--- Recorded data Enclosed Below ---

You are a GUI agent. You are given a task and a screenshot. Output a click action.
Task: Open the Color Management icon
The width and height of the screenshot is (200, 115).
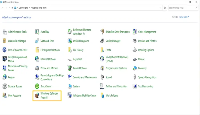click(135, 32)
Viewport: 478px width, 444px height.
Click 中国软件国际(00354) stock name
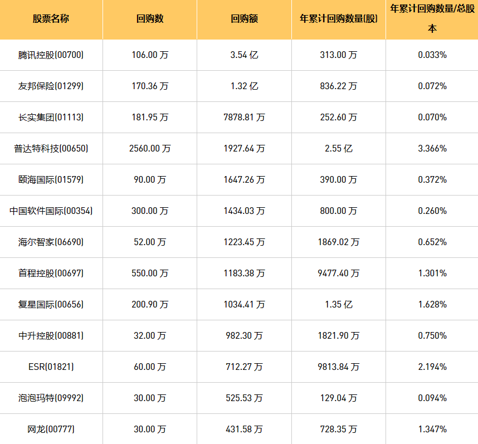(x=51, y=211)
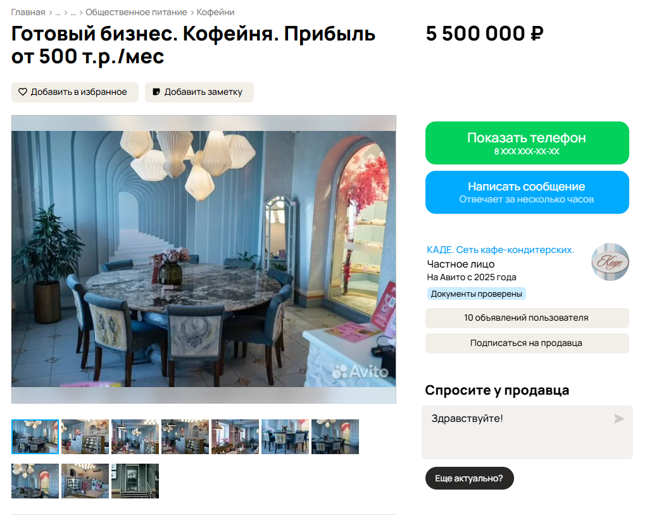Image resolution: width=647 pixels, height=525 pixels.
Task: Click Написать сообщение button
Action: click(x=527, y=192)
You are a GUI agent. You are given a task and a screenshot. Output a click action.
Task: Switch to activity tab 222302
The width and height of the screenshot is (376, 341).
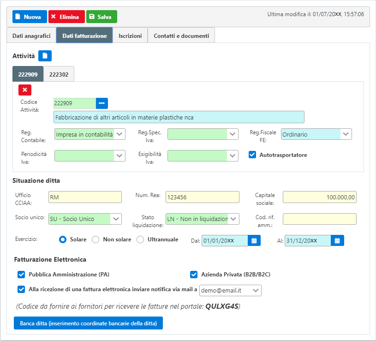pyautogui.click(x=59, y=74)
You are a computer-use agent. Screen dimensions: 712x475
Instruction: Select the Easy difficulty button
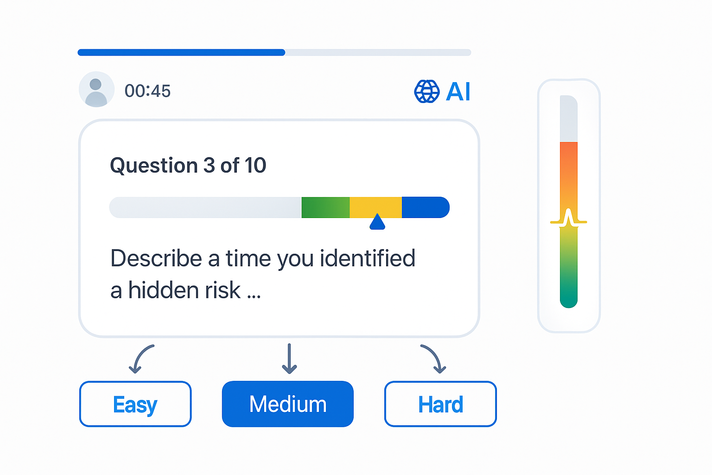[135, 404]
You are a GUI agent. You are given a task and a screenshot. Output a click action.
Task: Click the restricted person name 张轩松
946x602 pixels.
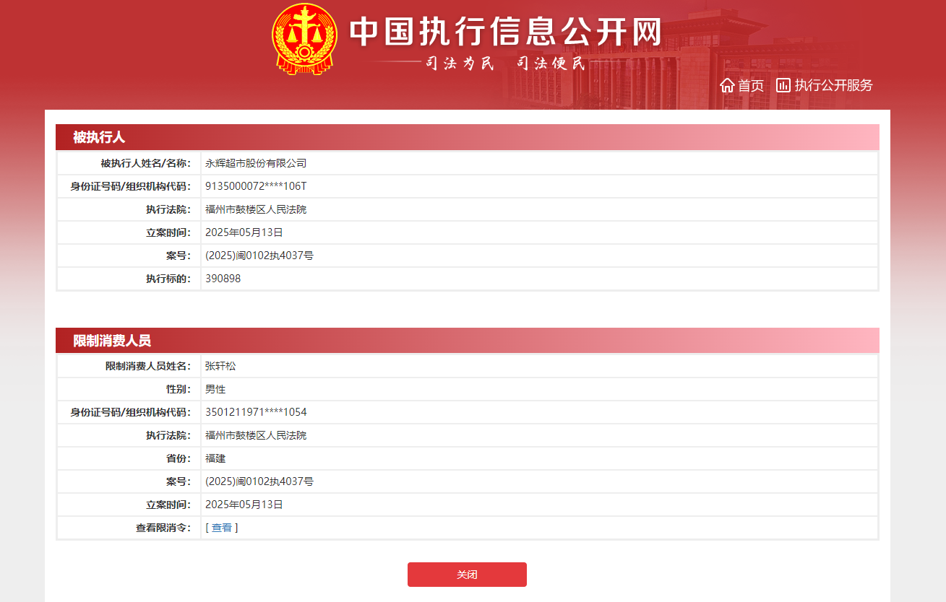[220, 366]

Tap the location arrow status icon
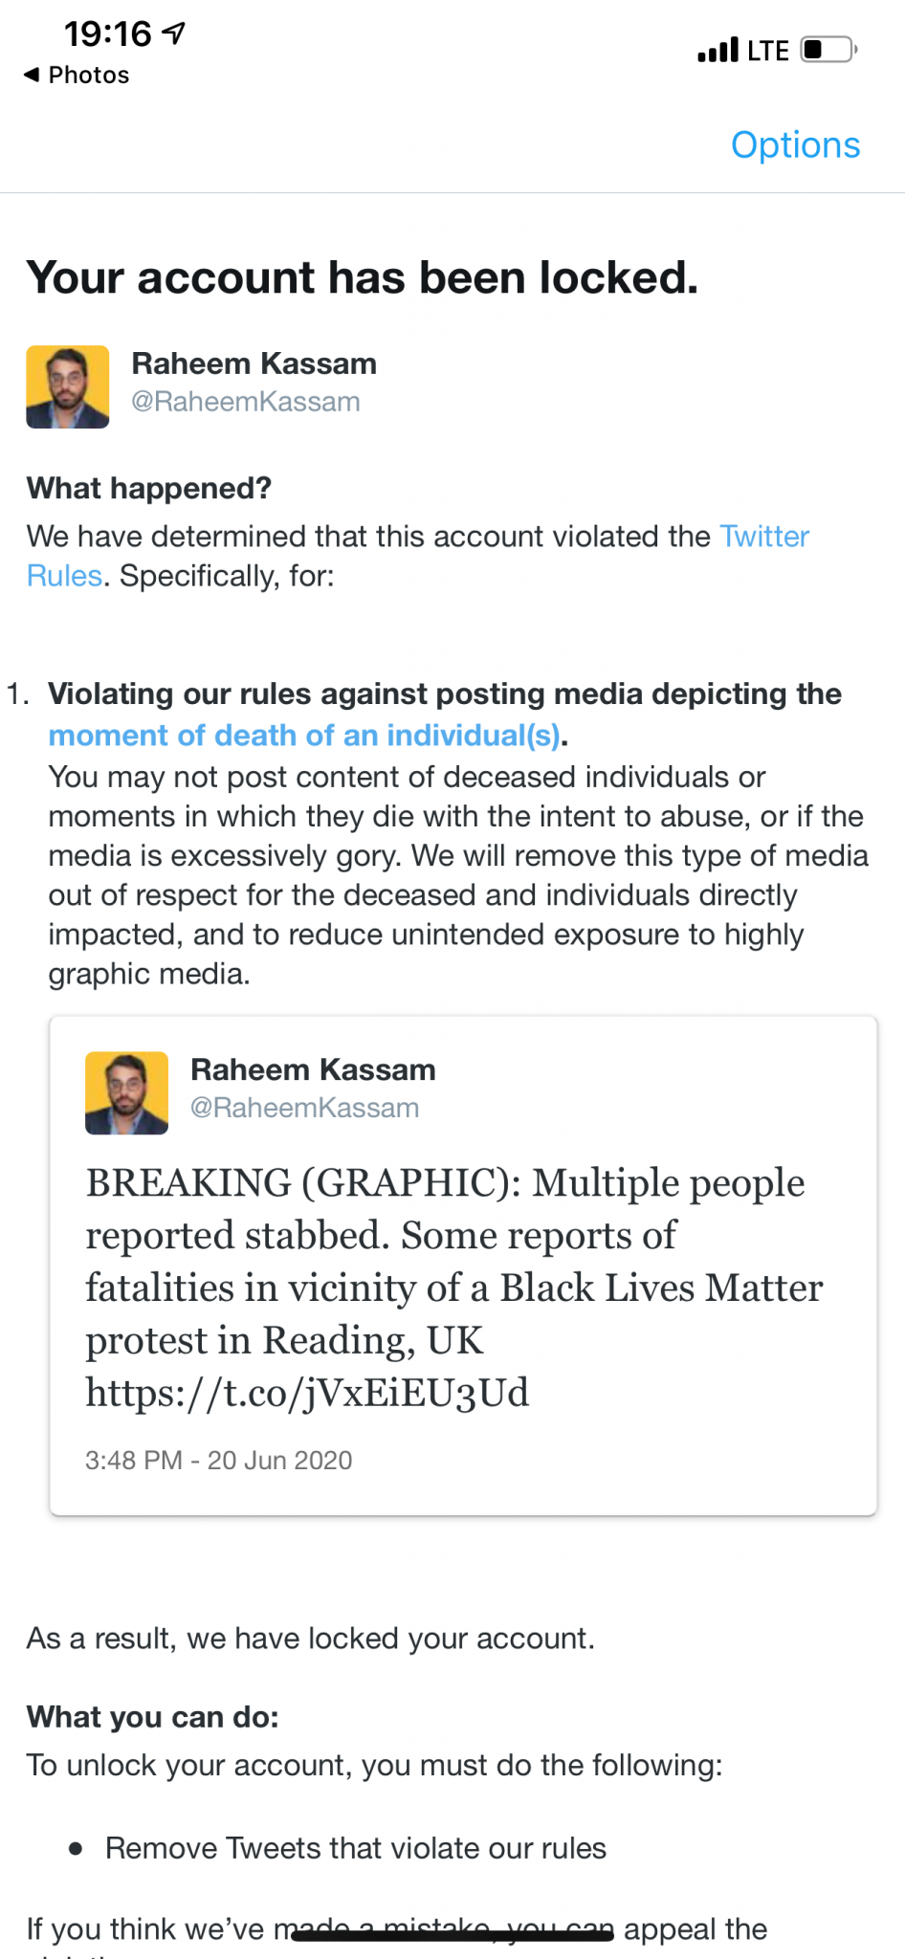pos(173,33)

--- End of Enclosed Recorded data ---

▶ [Task statement] Write out each line again, exactly as it appears above, except for any picture.

▶ [Response]
You are a GUI agent. You are given a task and a screenshot. Output a click action.
Task: Open the Color Management icon
The width and height of the screenshot is (200, 115).
click(135, 32)
Viewport: 478px width, 444px height.
Click 中国软件国际(00354) stock name
(x=51, y=211)
Image resolution: width=647 pixels, height=525 pixels.
Task: Click Написать сообщение button
Action: click(x=527, y=192)
You are a GUI agent. You are given a task and a screenshot. Output a click action.
Task: Switch to activity tab 222302
The width and height of the screenshot is (376, 341).
pyautogui.click(x=59, y=74)
You are a computer-use agent. Screen dimensions: 712x475
Instruction: Select the Easy difficulty button
[135, 404]
You are a GUI agent. You are given a task and a screenshot. Output a click action.
Task: Click the restricted person name 张轩松
946x602 pixels.
[220, 366]

Tap the location arrow status icon
pos(173,33)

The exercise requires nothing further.